The consequences for women
In addition to the often increased risk of cancer of the breast or the lining of the uterus, the reproductive medicine specialist mentions the unfulfilled desire to have children as an example: “The fact that failure to conceive is in many cases correlated with obesity has been proven since the 1950s. Even back then, initial studies showed that a high percentage of women with hormonal disorders such as menstrual cramps and the subsequent unfulfilled desire to have children are overweight. But there is still a lack of awareness today.”One thing is certain: the prevalence of menstrual disorders, infertility and sexual dysfunction in women with obesity, i.e. a BMI of over 30, is significantly higher. "With regard to fertility, it was even possible to demonstrate that from a BMI of 29, the spontaneous pregnancy rate decreases by four to five percent with each additional BMI point."
Generalized and technically incorrectly expressed, this is due to an imbalance between male and female sex hormones. "The serum levels of both male and female hormones, which have been shown to be elevated in obesity, have an effect on the central sex hormone control in the brain via a feedback system - the female organism becomes imbalanced," explains the endocrinologist. "This imbalance of sex hormones with the predominance of male hormones can, similar to other hormone disorders - for example polycystic ovary syndrome - promote obesity and become an additional antagonist of the desire to have children."
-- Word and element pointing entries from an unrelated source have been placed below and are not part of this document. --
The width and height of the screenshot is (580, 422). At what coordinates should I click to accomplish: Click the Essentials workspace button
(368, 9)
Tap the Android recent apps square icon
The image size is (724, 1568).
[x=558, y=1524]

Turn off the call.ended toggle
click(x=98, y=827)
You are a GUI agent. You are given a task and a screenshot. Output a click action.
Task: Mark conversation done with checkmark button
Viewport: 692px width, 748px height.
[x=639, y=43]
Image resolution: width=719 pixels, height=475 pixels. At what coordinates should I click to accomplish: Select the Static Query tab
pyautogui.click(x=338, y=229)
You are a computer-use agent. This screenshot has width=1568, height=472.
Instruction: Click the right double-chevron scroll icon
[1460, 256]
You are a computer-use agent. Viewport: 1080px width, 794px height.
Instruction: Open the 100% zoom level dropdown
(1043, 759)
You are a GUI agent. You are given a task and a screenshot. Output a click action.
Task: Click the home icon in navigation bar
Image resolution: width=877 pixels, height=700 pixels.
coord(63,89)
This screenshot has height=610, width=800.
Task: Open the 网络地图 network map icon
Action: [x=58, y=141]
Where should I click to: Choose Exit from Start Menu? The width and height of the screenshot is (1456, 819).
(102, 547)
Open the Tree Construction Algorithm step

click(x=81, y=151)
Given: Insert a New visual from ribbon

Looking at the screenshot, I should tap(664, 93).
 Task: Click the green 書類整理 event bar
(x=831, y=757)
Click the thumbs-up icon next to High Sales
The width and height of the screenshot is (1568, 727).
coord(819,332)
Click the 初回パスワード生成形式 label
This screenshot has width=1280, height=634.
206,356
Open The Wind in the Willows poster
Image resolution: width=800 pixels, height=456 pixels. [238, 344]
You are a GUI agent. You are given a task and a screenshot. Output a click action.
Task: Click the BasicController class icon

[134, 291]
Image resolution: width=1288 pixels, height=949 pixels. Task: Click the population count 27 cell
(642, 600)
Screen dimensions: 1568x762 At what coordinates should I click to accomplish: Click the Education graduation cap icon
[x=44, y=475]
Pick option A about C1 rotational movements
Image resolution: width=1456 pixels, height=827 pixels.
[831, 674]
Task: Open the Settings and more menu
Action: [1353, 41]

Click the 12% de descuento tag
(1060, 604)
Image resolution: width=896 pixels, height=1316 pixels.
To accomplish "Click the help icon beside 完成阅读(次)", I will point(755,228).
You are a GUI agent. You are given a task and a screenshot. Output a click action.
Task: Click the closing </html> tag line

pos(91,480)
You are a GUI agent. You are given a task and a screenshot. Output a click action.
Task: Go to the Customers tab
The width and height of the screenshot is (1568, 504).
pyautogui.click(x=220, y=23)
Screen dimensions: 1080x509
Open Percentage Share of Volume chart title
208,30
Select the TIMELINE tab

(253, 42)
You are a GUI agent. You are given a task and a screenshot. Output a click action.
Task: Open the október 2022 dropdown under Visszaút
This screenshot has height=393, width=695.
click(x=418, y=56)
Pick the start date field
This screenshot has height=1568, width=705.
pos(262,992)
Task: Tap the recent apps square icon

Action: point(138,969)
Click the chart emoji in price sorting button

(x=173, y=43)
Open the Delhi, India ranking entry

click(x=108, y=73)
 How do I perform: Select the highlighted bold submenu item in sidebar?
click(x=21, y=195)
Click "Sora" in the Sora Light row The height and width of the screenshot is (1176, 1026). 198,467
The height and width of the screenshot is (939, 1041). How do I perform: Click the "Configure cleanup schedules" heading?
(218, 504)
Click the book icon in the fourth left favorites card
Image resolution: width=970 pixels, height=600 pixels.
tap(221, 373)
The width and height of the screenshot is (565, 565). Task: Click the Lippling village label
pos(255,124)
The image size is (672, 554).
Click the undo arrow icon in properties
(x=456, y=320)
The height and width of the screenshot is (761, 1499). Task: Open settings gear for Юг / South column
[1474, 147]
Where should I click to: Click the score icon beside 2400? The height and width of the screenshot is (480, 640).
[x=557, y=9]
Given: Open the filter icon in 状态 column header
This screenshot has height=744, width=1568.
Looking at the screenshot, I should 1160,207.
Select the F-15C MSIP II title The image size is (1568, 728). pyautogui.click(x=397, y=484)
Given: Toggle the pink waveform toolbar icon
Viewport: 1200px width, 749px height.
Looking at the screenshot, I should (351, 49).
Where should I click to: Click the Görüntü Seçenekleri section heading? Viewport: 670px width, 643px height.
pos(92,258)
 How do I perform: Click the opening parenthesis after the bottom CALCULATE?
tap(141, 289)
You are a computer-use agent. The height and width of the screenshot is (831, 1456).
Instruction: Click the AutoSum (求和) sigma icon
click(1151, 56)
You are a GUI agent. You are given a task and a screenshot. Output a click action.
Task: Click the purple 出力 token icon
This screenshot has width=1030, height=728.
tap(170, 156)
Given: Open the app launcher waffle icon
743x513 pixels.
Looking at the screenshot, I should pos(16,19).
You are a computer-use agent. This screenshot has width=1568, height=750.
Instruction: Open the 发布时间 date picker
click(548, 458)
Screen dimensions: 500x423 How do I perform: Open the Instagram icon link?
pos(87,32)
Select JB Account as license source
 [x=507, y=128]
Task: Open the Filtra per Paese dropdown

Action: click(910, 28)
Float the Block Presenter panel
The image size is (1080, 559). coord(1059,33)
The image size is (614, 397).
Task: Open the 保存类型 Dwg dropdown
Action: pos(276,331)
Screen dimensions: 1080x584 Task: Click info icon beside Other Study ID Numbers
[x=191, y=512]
»What is needed is interdisciplinary cooperation. Good advice is not enough. «
Losing weight for family happiness
For many couples, artificial insemination is ultimately the theoretical way out of their misery into family happiness. But, as is so often the case, practice is different: “In the case of existing obesity, in vitro fertilization is usually far from a guarantee of fulfillment the desire to have children. Because the effects of being very overweight represent considerable complications - the success rate is well below that of women of normal weight,”says the deputy head of the IVF outpatient department at Vienna General Hospital.
Weight reduction can increase the reproductive outcome and thus the chances of family happiness. "A study with over 2,300 overweight subjects came to the impressive result that every kilogram of body weight lost shortens the time to pregnancy by an average of 5.5 days." A previous weight reduction is also essential for the further course of the pregnancy: " Because even with successful fertilization, obesity pregnancy is far from guaranteed - the risk of miscarriage in the early stage is significantly increased and the pregnancy must be classified as a high-risk pregnancy in any case. The renowned HAPO study showed that the maternal BMI is strongly associated with excessive child weight gain. An effect that, according to studies, has a metabolic effect into adulthood and can thus set the health course of the child before it is born."
Interdisciplinary cooperation is required, which is often neglected, in order to be able to sustainably decrease. "Many of those affected feel left alone with their problem and often encounter irony," says Marschalek. "Good advice alone is simply not enough for such a complex, multifactorial problem - it is important to find individual solutions together."